Quel est cet odieux chantage fait sur les vies de Christian Chesnot et Georges Malbrunot ? Au nom d'un Islam fanatique qui veut, en ne reculant devant aucun moyen, imposer au monde sa folie au mépris des individus et des lois !
Ces assassins en puissance - car leur acte n'a rien de politique - doivent être traités comme des criminels ; aucune loi islamique ne pouvant cautionner un tel chantage.
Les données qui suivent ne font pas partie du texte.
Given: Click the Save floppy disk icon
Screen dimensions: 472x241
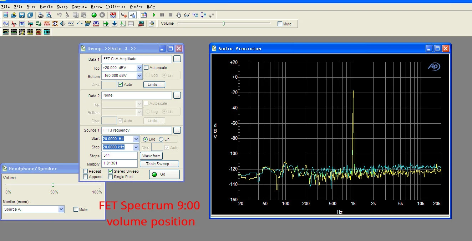Looking at the screenshot, I should (22, 15).
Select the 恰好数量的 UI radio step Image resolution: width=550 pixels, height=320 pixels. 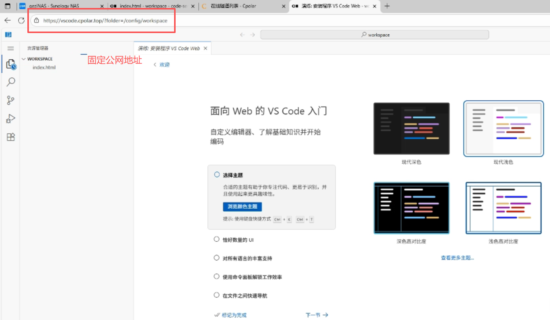tap(217, 239)
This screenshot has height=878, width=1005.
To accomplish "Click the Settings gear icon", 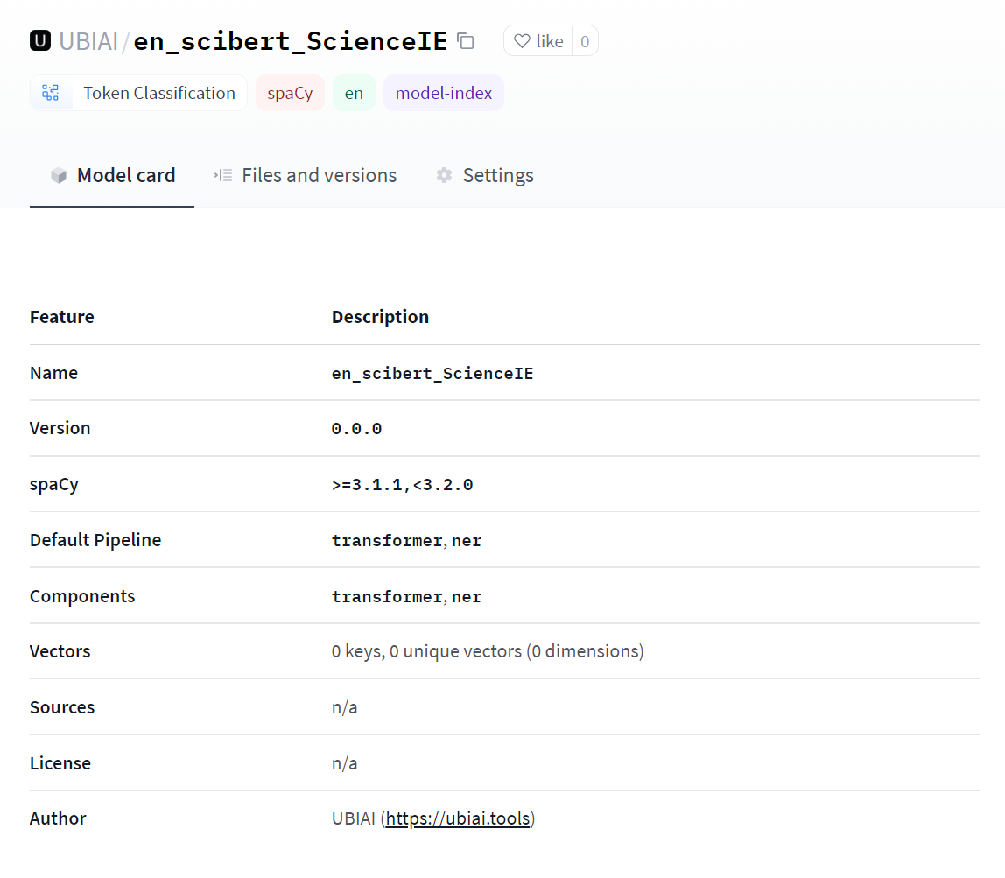I will 444,175.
Ces terroristes, qui s'en prennent à des Français qui exercent leur mission sur le terrain, n'ont pas choisi par hasard la laïcité pour cible. Ils reconnaissent indirectement que cette valeur républicaine résiste et constitue aujourd'hui un rempart, le dernier mur contre lequel se déchaînent - pour échouer - leur fanatisme religieux et les intégrismes de tout poil.
De ces épreuves, la République, n'en doutons pas, en sortira renforcée.
C'est sur cette note grave que nous allons nous quitter, apportant tout notre soutien à ceux qui se démènent pour obtenir la libération des journalistes et renouvelant notre solidarité à ceux qui sont victimes des violences aveugles, partout dans le monde, à ceux qui se battent, inlassablement et avec courage, pour la liberté et les droits de l'homme.